No nos bastaba con entrar en una loca espiral de bancos invirtiendo en basura el ahorro de los ciudadanos, recalificaciones con las que en 24 horas se generaban plusvalías de millones de Euros que solamente beneficiaban a los elegidos, subidas artificiales del precio de la vivienda y ciudadanos entrando al trapo de las deudas escandalosas de por vida. Ahora me dicen que el Gobierno de Aragón por vía de su Consejero de Agricultura pretende que los agricultores se dediquen a plantar aerogeneradores.

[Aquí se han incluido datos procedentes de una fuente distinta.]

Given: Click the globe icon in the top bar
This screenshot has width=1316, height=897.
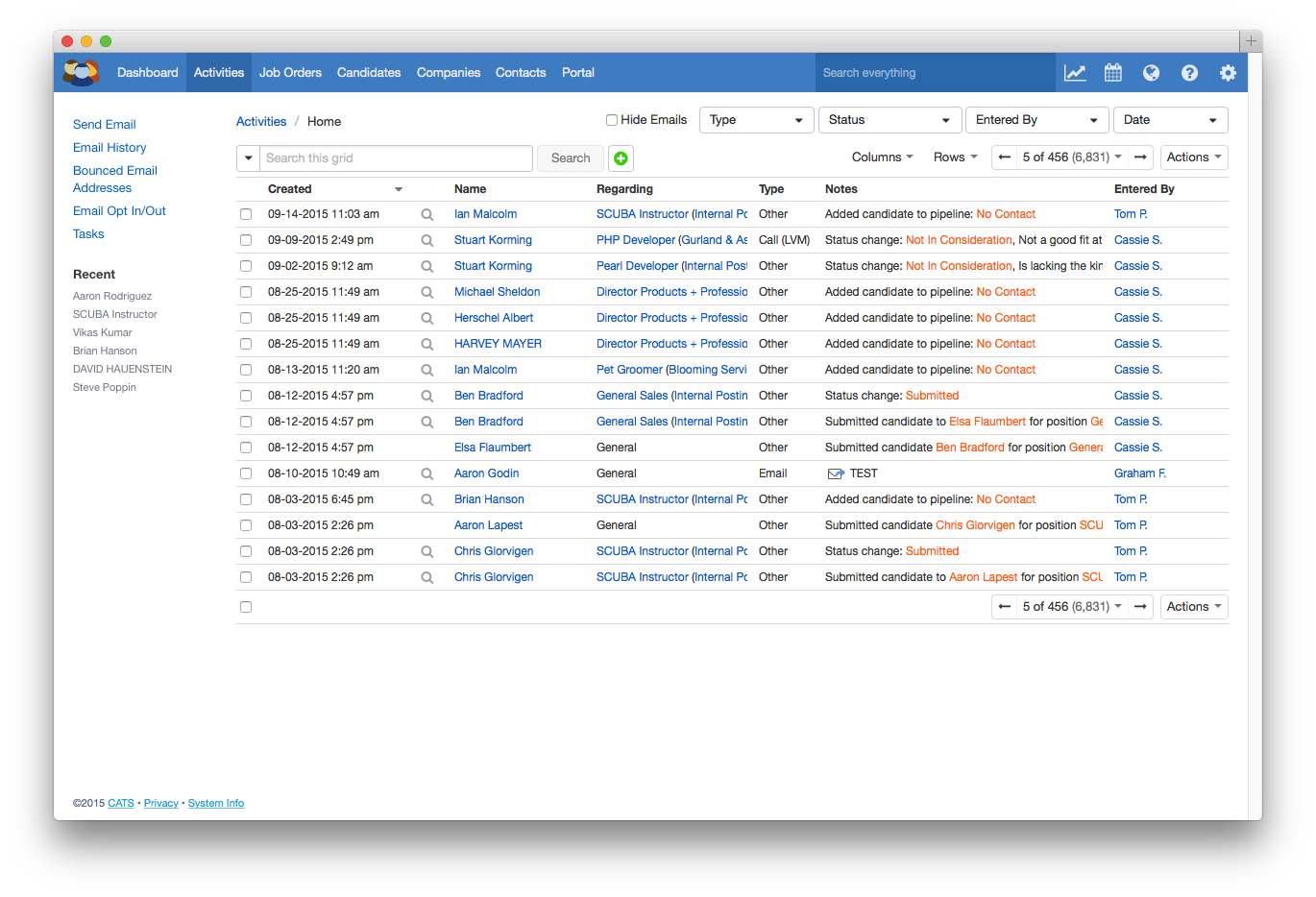Looking at the screenshot, I should [1151, 72].
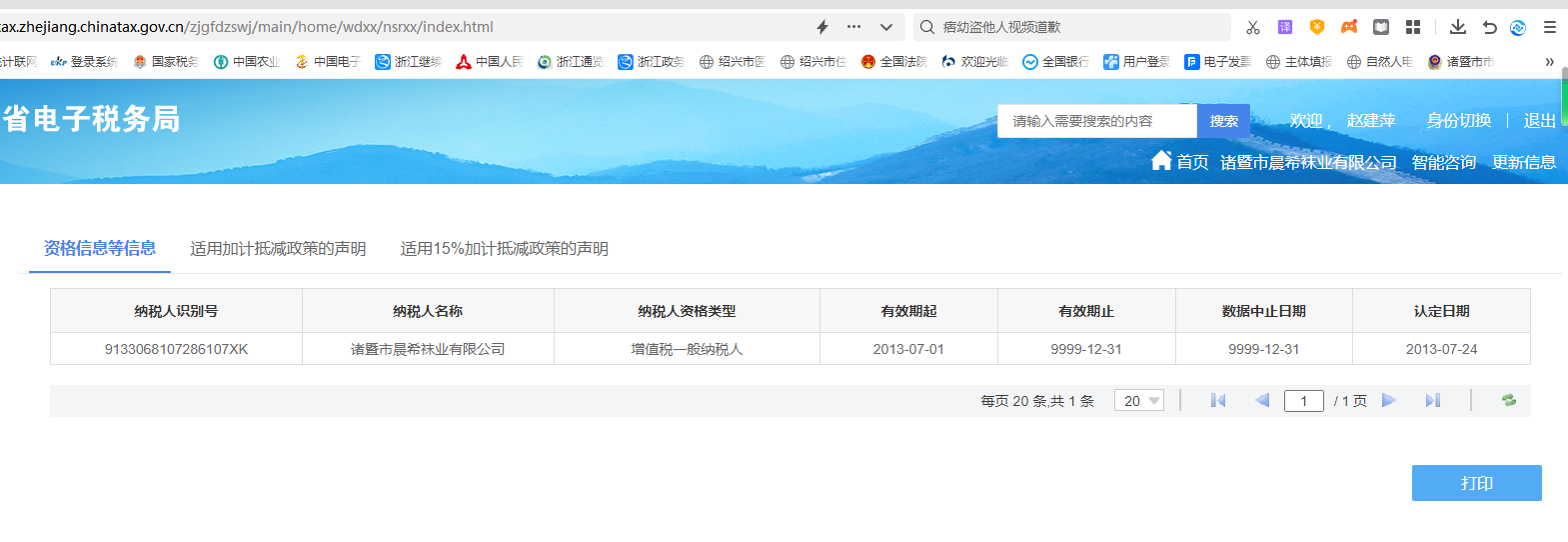Click the 退出 logout link
This screenshot has width=1568, height=542.
(x=1539, y=121)
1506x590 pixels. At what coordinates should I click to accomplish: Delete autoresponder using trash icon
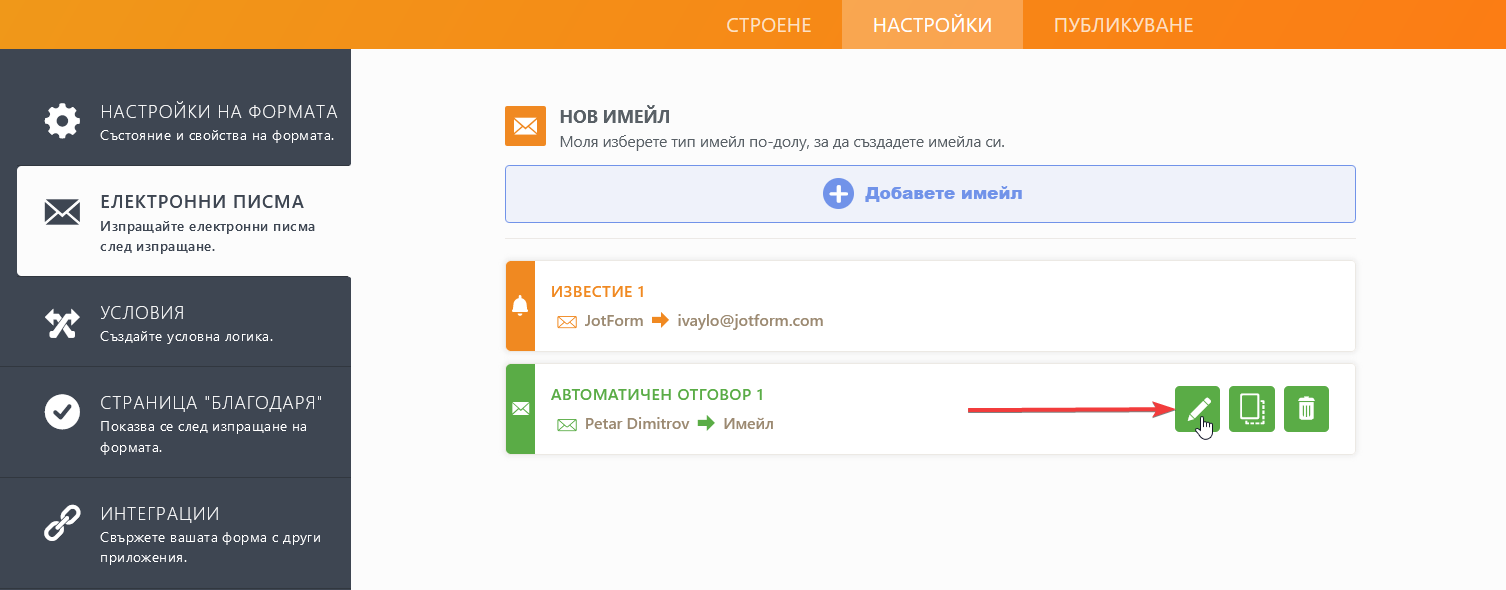click(1306, 409)
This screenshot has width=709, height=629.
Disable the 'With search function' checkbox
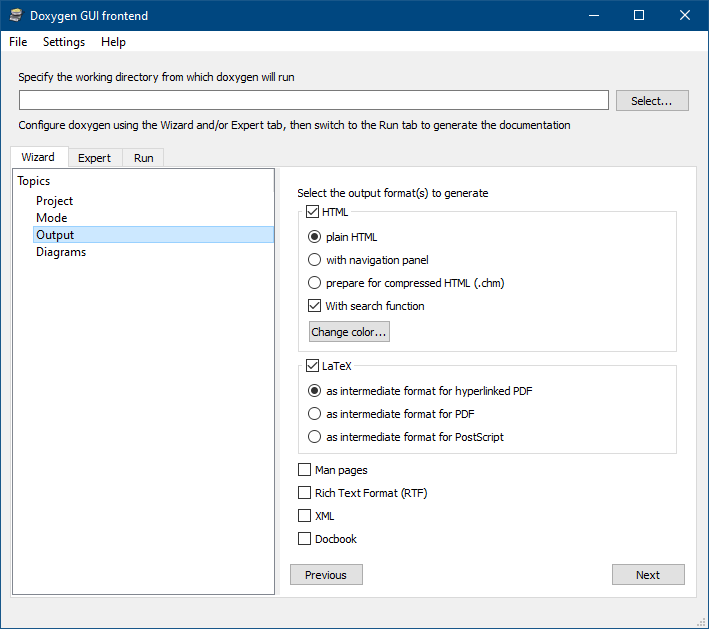pos(315,306)

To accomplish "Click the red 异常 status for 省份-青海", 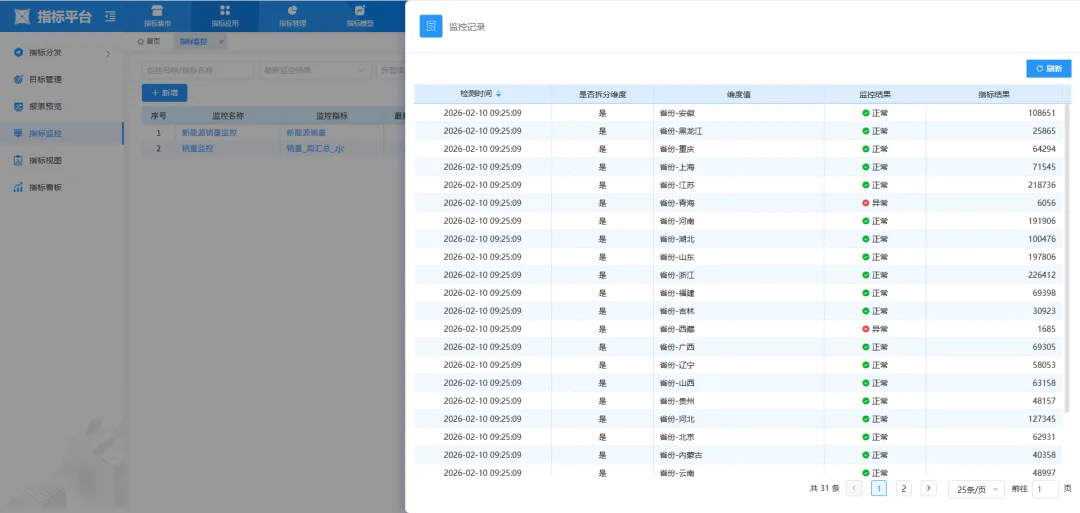I will 874,203.
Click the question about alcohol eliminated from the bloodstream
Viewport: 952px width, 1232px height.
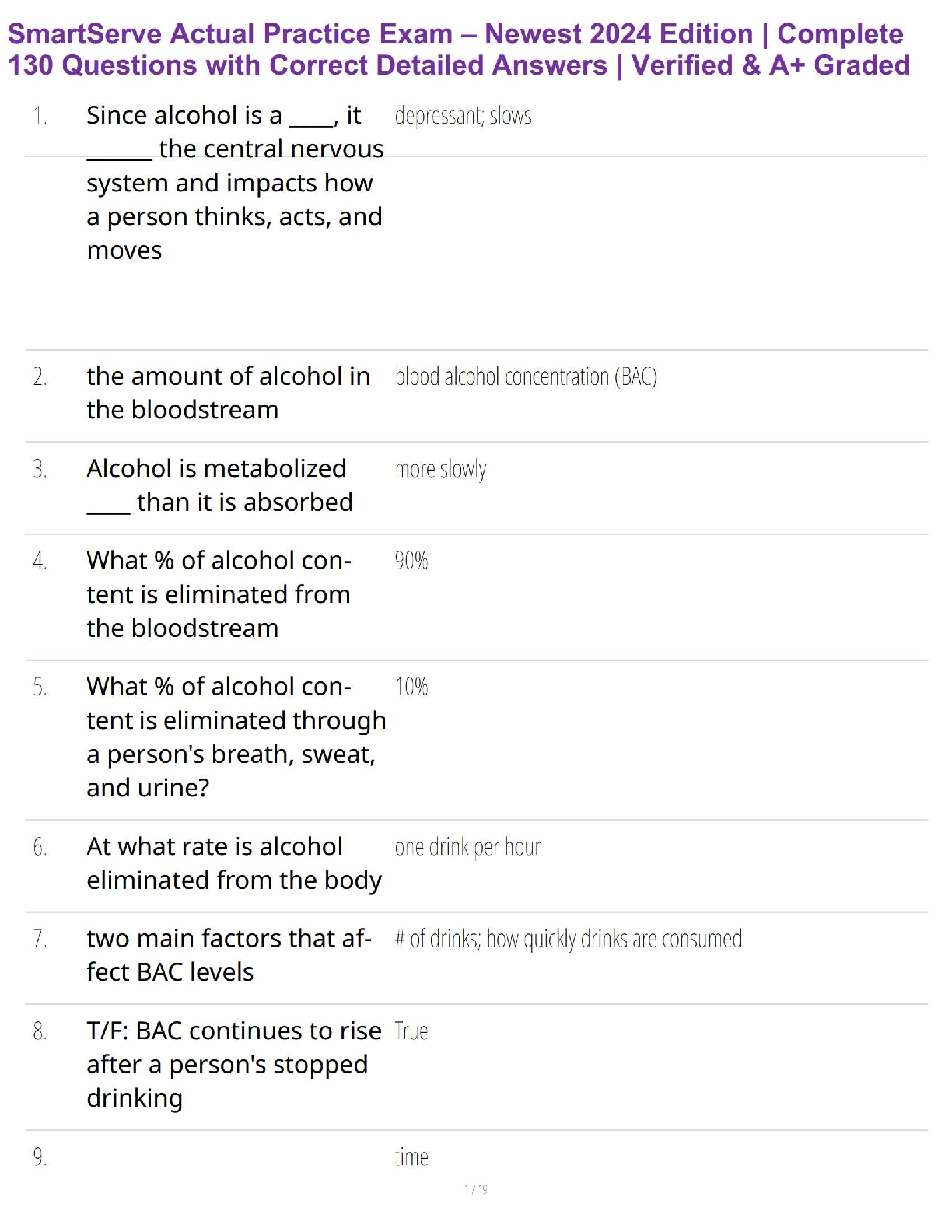[x=219, y=594]
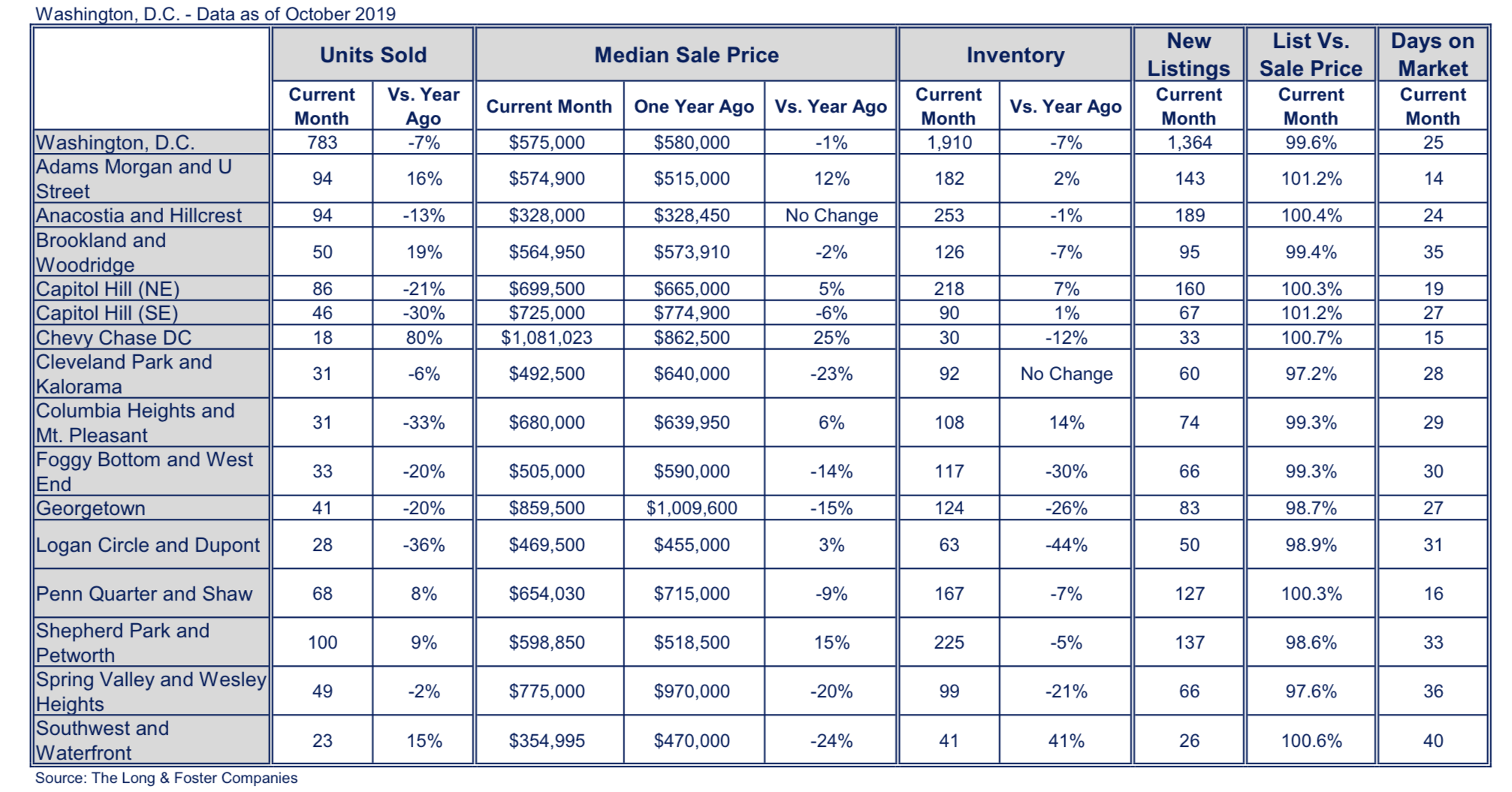
Task: Select the Penn Quarter and Shaw label
Action: (x=144, y=594)
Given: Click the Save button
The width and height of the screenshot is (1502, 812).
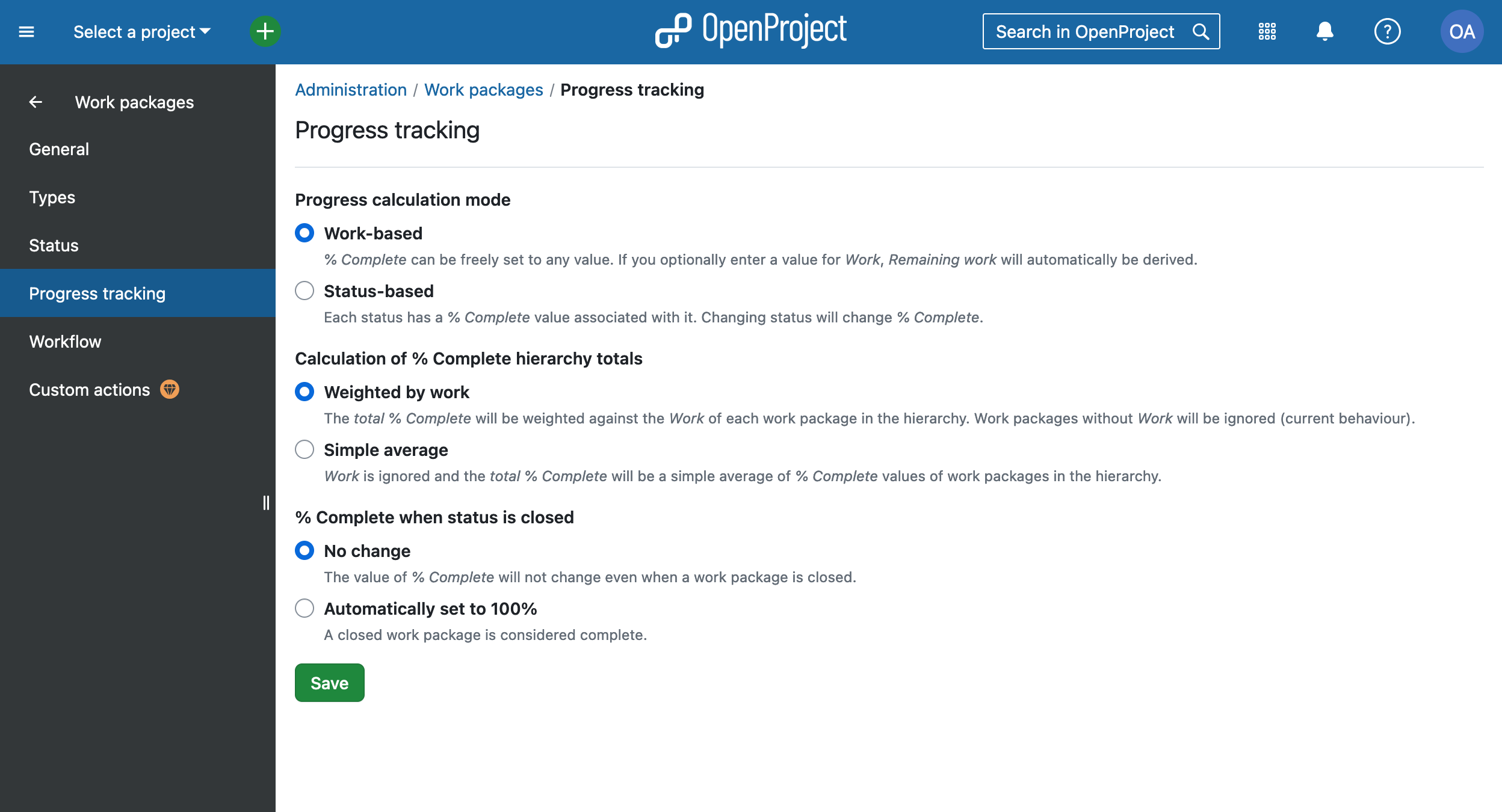Looking at the screenshot, I should tap(330, 682).
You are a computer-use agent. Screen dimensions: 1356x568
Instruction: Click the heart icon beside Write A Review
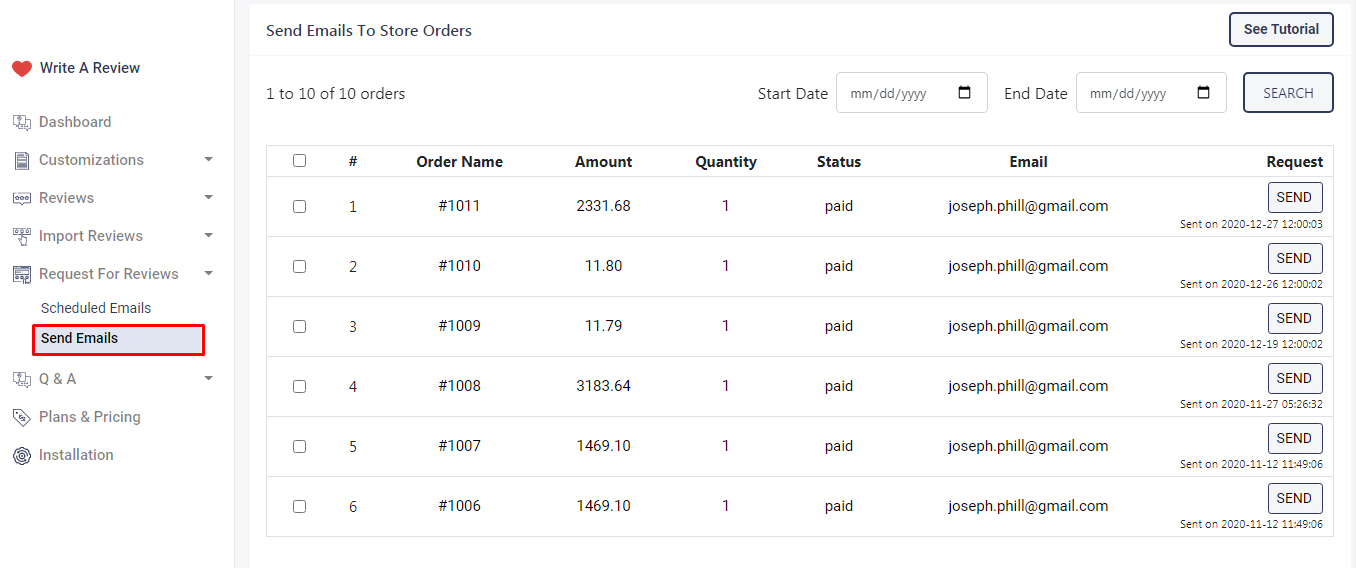click(22, 69)
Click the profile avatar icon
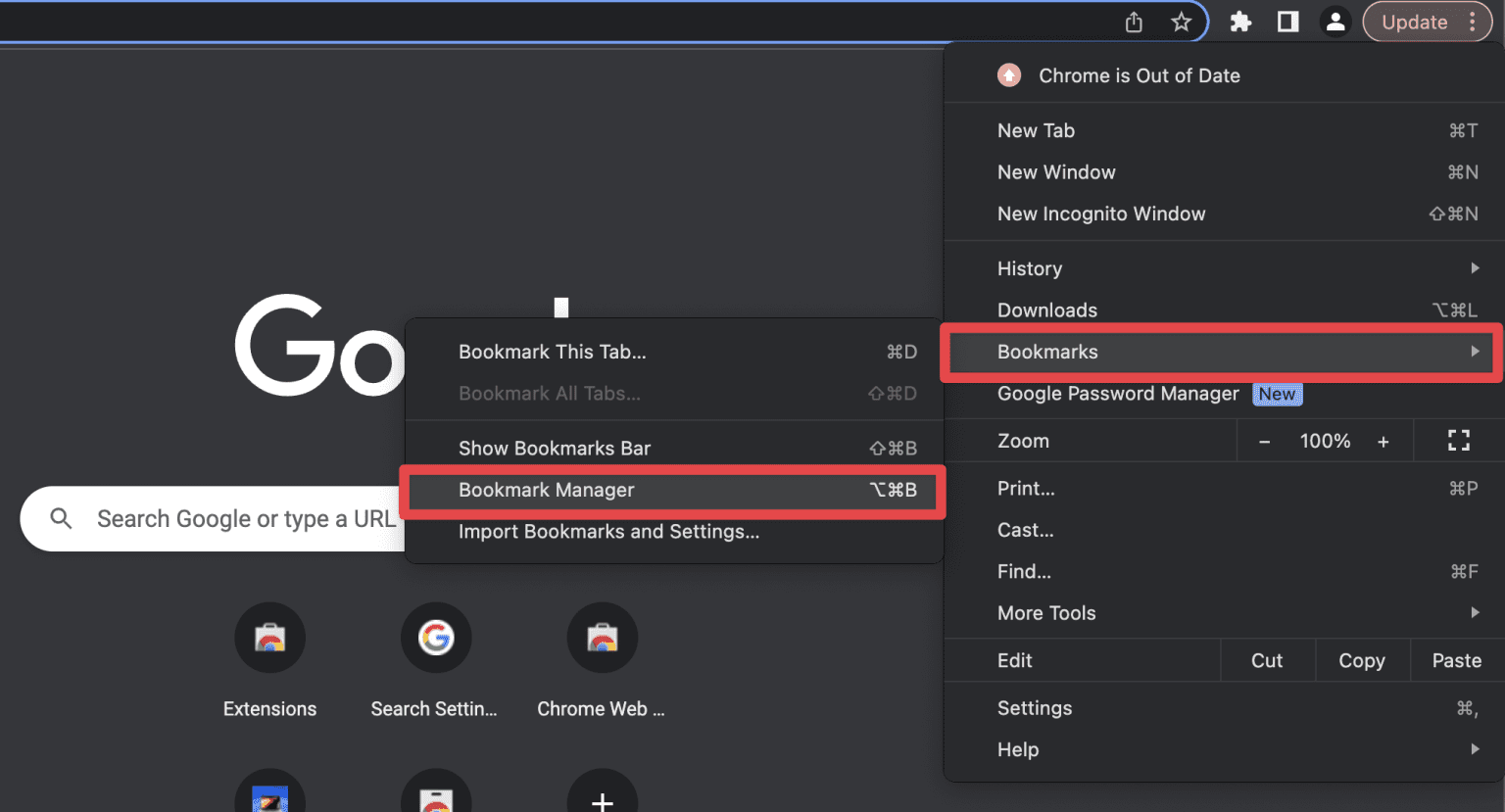This screenshot has height=812, width=1505. pos(1335,21)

Los políticos se injertan con los ladrilleros de todo pelaje, se intenta llevar la Meca del juego a una zona desértica en medio de todo y de nada y el Consejero de Agricultura aconseja que en lugar de apostar por la biomasa (que sería lo razonable, tratándose de ese departamento) se olvida de cual es su cometido y en lugar de velar por la supervivencia o la mejora del departamento que dirige, se dedica a actuar como si fuera un representante de aerogeneradores.
Lo triste, es que no sea más habitual que una granjera llegue a tener una mansión junto a la de Julio Iglesias, que un profesor de educación física llegue a Consejero de Medio Ambiente o que un monitor de esquí consiga ser presidente de una comunidad autónoma. Lamentablemente son excepciones, cuando deberían ser la regla.
Los trabajadores no tenemos quien hable por nosotros en el parlamento. Hemos delegado en personas con las que ni nos cruzamos por la calle o coincidimos en un café o tomando unas tapas. Su mundo es otro.
Otros, los que parten desde abajo, en cuanto tocan poder se desclasan y piensan que la cigüeña que los traía se equivocó y los dejó en una familia humilde y un lugar pobre cuando su sino era pertenecer a la nobleza y nacer en un gran palacio. De lo que no hay duda, es que ellos habían nacido para gobernar por la Gracia de Dios, como aquel generalísimo que nos amargó cuarenta años. Labordeta fue el único que se atrevió a llamar gilipollas en público a los diputados que se comportaban indignamente y así nos va. Si algún trabajador llega a un alto cargo, no sé si vuelve gilipollas, es que lo era anteriormente, o ambas cosas. Por ello habrá que seguir probando para intentar llevar gente normal a la política y esperar que se vuelvan idiotas; casi todos los que están ya no pueden serlo más.